Set problem:
Write out word for word the part of the excerpt on The Hurt Locker that begins at "She mentions psych" and stops after "of the film.".

Source excerpt:
━━━━━━━━━━━━━━━━━━━━

Discussions were fruitful and the two found a way to turn the stories Mark came back with into a highly dramatic and thrilling piece of cinema all while bringing to light the work done by a group of highly skilled volunteers we hear very little of. “You hear words like roadside bomb, IED and EOD, but you don’t quite know the mechanics. It’s not an air-to-ground. It’s not ground-to-ground,” Bigelow said before breaking it down in layman’s terms. “It’s a group who patrols areas for suspicious objects, wires, rubble piles, a new patch of asphalt, anything that looks unusual from before. Then, when something is suspicious, the coordinates are called in and the bomb squad goes out and identifies it and either blows it in place, takes it to a bomb disposal range, like you have in the movie, or disarms it [in the field] and there is no margin for error. You add to that these psychological profiles of the bomb techs who arguably have the most dangerous job in the world and yet the military, exclusively now, is voluntary. So you add that component and it’s really interesting.”
She mentions psych profiles, but one of the more impressive elements to The Hurt Locker is the fact it doesn’t preach at the audience as much as it wills the audience to become an active participant in the film. The opening sequence to the film does more in 10 minutes than most films do for their entire running time as it sets the audience up comfortably, plays with your patience as you begin to feel the heat and then delivers a blow that reverberates throughout the rest of the film.

━━━━━━━━━━━━━━━━━━━━

Raw data:
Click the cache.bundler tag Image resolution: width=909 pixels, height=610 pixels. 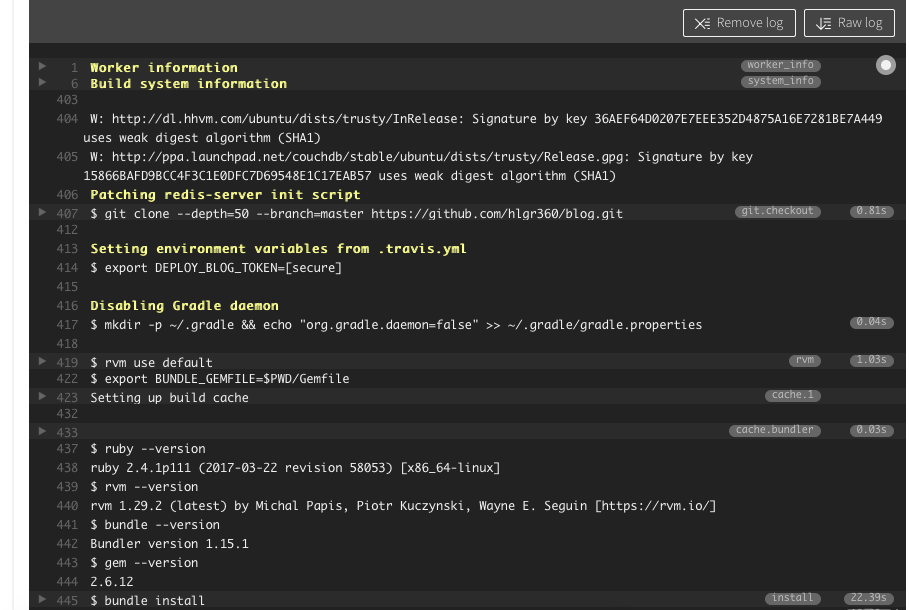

━━━━━━━━━━━━━━━━━━━━

Solution:
She mentions psych profiles, but one of the more impressive elements to The Hurt Locker is the fact it doesn’t preach at the audience as much as it wills the audience to become an active participant in the film. The opening sequence to the film does more in 10 minutes than most films do for their entire running time as it sets the audience up comfortably, plays with your patience as you begin to feel the heat and then delivers a blow that reverberates throughout the rest of the film.